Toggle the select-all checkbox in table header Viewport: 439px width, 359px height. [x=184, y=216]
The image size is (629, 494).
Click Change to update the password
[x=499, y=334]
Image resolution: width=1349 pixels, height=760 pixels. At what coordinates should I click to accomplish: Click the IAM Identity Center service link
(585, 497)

- - - - -

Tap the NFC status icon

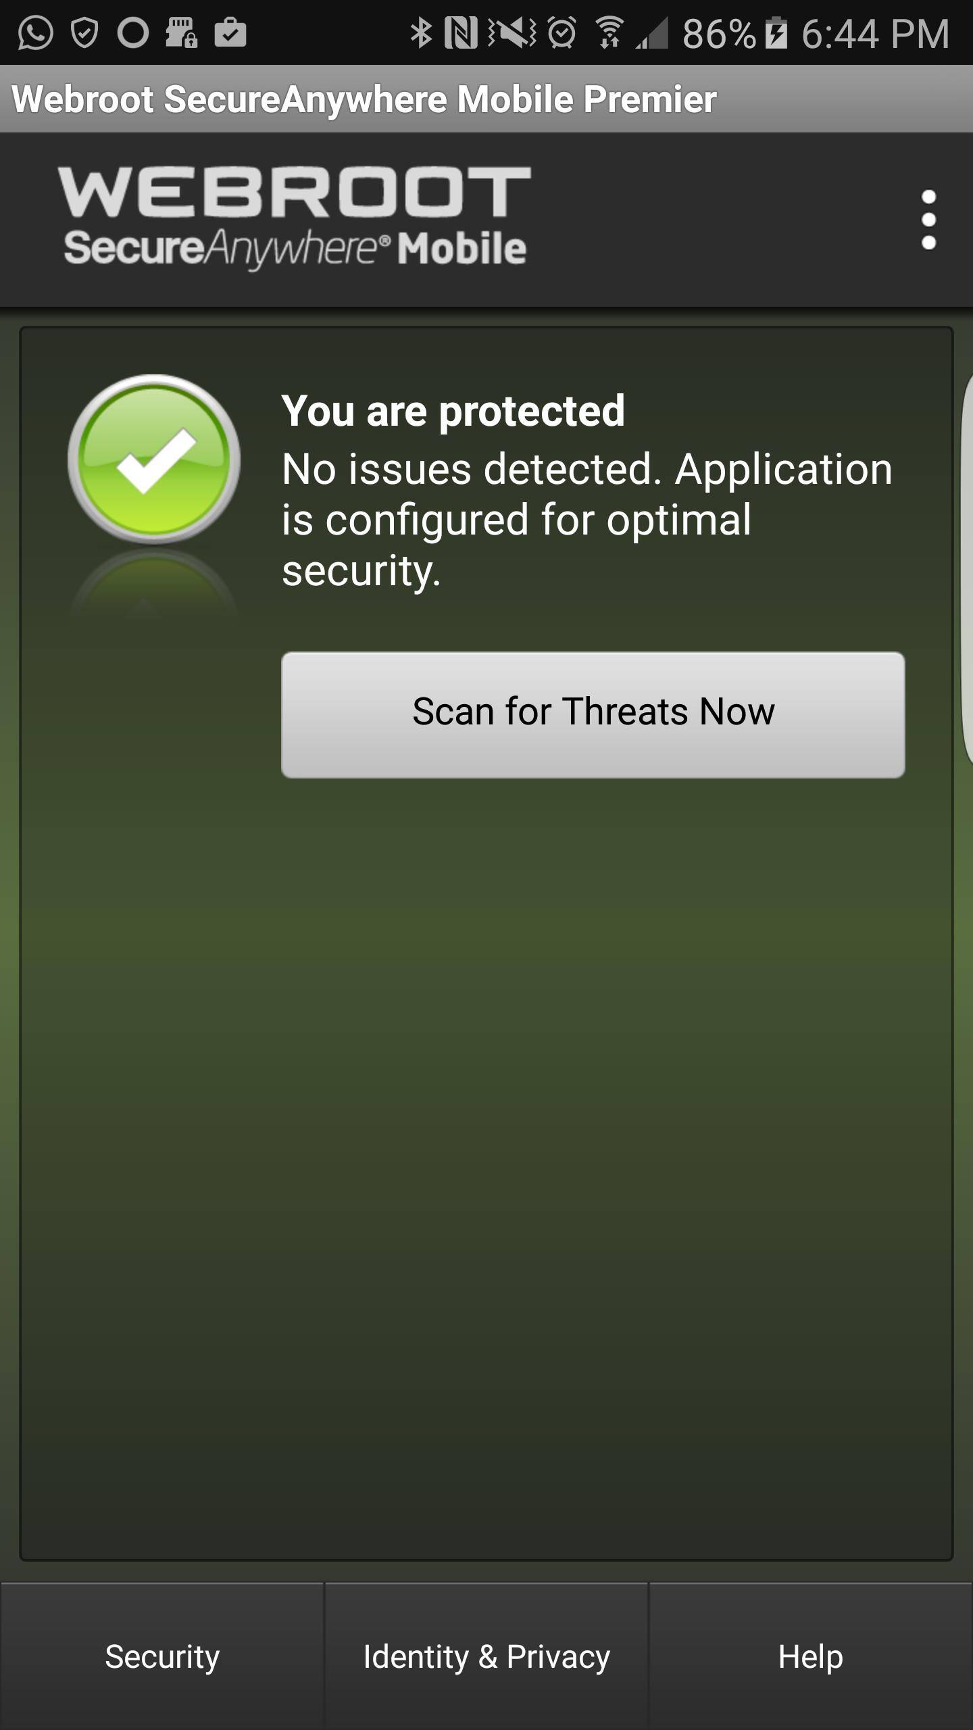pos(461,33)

- - - - -

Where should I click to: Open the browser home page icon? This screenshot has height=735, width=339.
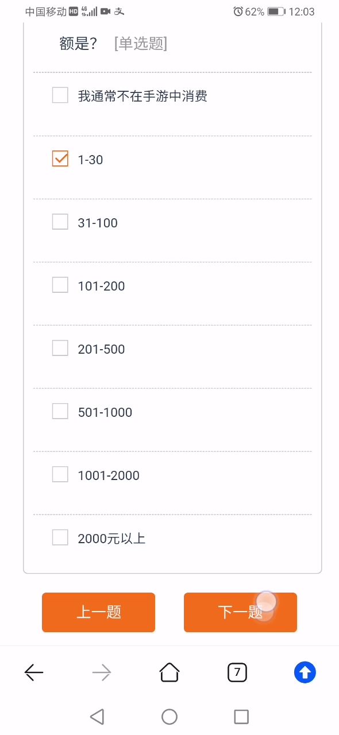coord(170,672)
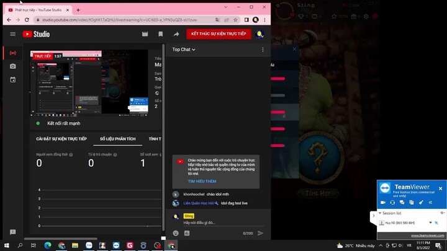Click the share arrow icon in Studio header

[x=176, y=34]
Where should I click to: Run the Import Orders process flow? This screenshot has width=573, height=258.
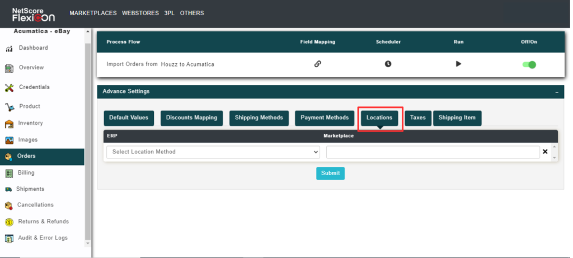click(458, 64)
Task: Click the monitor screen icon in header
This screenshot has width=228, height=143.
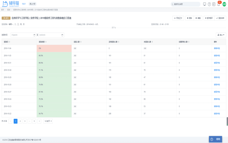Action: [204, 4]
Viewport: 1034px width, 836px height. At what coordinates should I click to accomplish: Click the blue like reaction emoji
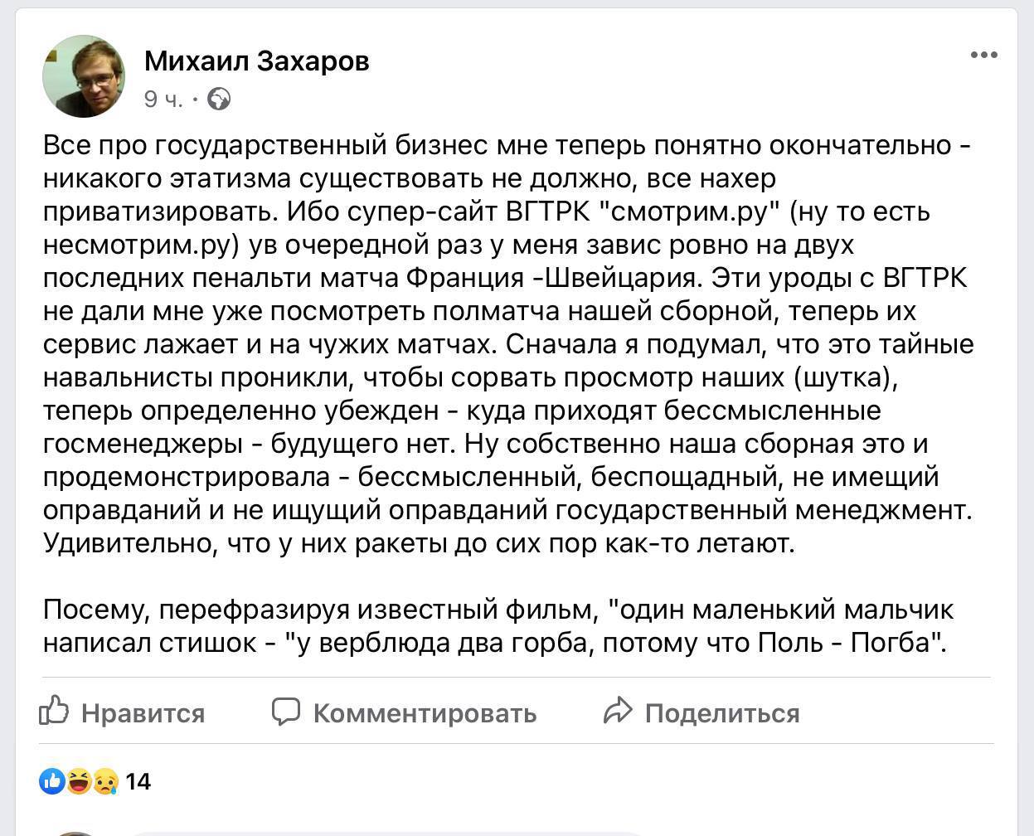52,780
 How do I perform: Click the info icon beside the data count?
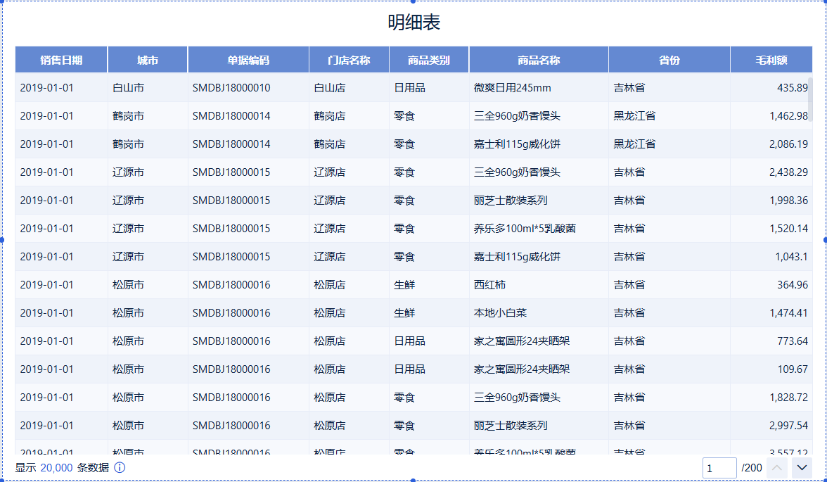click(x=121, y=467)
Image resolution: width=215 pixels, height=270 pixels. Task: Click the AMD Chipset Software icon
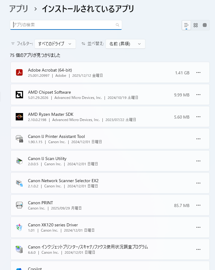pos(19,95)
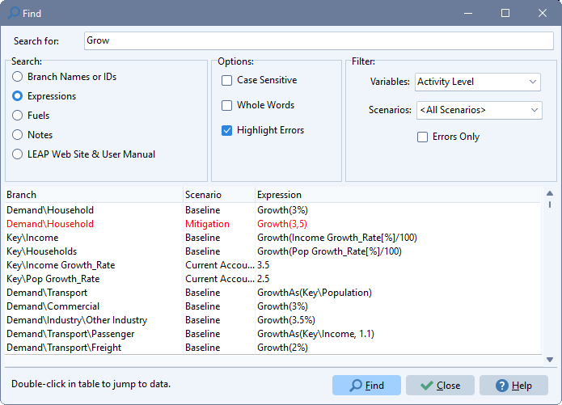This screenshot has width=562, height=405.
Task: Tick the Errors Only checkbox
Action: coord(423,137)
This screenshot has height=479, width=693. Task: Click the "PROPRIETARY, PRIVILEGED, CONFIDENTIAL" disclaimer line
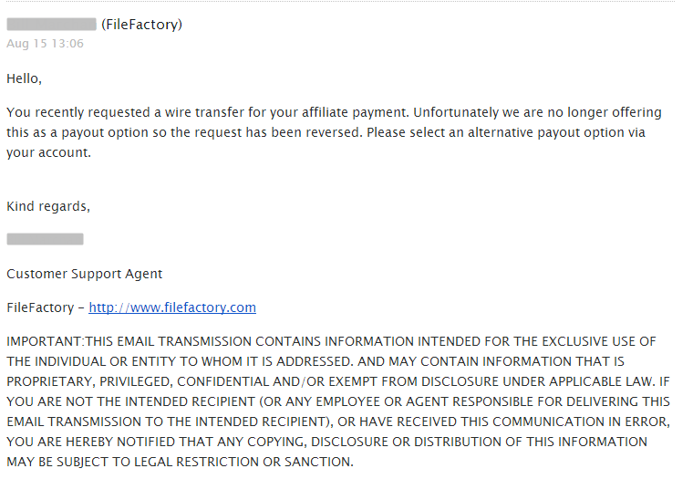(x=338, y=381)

- - - - -

[Instructions to follow]
Taking the records above, print only and exactly the lines from the line with "Where should I click to: Open" to the line with "Task: Click the monitor screen icon in header", both kept, and exclude pictures.

[Completed exercise]
Where should I click to: Open the browser home page icon? This screenshot has height=735, width=339.
coord(170,672)
Click the share arrow icon in Studio header

[x=176, y=34]
Where should I click to: Run the Import Orders process flow? This screenshot has width=573, height=258.
click(458, 64)
Task: Click the monitor screen icon in header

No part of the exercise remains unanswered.